§ **What to produce**: From the records below, return every line containing the word "computer".

Top of Input material

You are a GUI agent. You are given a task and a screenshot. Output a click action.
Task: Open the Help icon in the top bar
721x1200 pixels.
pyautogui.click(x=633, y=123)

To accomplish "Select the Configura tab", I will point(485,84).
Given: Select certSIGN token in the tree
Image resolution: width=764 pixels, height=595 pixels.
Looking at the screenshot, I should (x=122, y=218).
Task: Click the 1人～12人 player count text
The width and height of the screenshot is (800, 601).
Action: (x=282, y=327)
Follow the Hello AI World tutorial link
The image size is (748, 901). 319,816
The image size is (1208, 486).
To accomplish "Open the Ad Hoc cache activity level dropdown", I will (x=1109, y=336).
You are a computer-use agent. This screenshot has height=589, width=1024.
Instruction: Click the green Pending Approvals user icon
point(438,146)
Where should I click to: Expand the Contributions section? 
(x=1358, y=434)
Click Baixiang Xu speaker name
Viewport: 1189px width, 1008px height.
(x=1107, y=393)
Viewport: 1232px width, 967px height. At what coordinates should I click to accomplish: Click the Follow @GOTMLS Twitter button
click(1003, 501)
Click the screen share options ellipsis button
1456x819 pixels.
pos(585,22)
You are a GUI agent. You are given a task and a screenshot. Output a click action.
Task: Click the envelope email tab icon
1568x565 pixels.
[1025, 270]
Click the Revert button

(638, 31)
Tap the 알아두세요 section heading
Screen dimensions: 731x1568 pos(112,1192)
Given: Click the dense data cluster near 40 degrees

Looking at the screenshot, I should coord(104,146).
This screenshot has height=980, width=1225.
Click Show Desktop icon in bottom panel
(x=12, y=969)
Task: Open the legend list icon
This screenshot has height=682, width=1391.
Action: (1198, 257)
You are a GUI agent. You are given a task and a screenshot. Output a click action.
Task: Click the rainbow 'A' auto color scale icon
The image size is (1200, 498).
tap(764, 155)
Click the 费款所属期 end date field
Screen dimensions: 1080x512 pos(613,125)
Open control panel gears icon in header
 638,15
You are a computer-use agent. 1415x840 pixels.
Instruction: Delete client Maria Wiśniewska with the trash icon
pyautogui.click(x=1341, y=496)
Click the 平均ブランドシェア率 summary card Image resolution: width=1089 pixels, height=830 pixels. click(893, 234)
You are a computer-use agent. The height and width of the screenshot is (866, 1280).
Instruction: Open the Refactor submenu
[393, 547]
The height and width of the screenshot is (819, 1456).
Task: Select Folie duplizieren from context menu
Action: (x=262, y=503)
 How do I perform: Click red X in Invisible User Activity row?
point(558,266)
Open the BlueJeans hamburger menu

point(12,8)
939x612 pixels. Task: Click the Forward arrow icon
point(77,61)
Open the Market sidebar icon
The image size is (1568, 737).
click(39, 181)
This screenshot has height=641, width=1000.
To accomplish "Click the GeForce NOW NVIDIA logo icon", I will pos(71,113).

Bottom of Input material

§ **Task solution**:
You are a computer-use agent. This screenshot has height=589, width=1024.
You are a computer-use agent. 1415x840 pixels.
You are a computer-use agent. The height and width of the screenshot is (866, 1280).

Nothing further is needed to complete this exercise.